(Written exercise):
Copy out every line of the listing below word for word, leaving out the pictures.

(Supplied data):

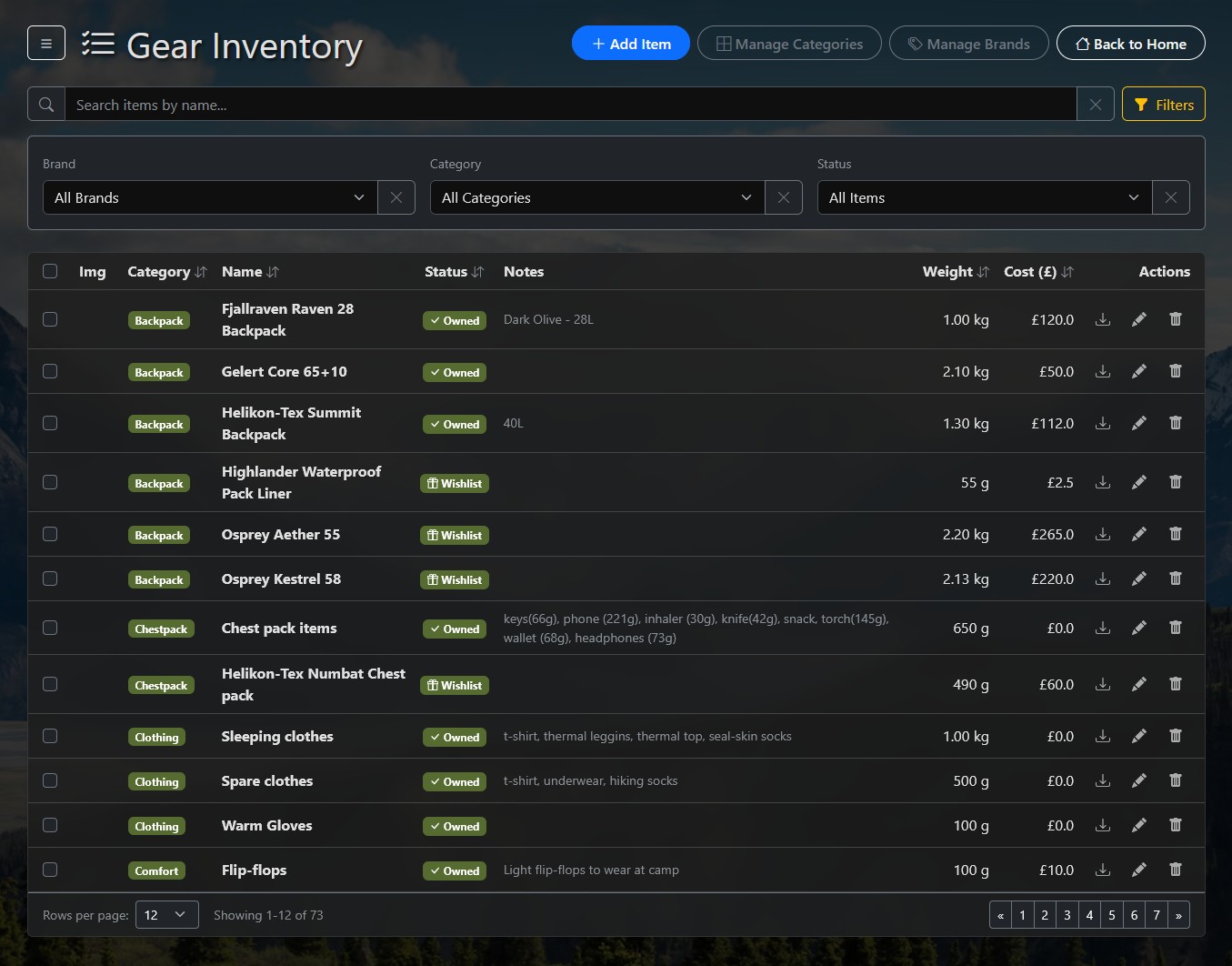This screenshot has height=966, width=1232.
Task: Click the search magnifier icon
Action: (45, 104)
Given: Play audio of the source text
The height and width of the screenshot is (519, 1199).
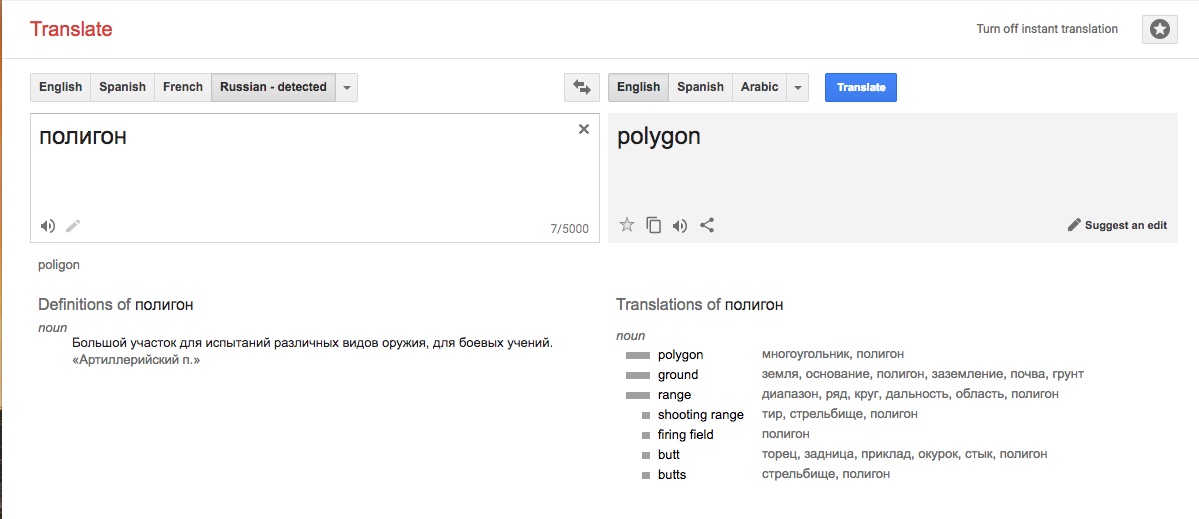Looking at the screenshot, I should [x=47, y=226].
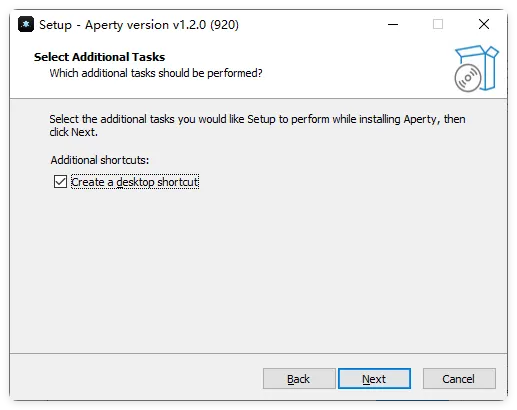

(Result of this task):
This screenshot has height=966, width=1232.
Task: Click the search magnifier icon
Action: (45, 104)
Given: Play audio of the source text
The height and width of the screenshot is (519, 1199).
Looking at the screenshot, I should [x=47, y=226].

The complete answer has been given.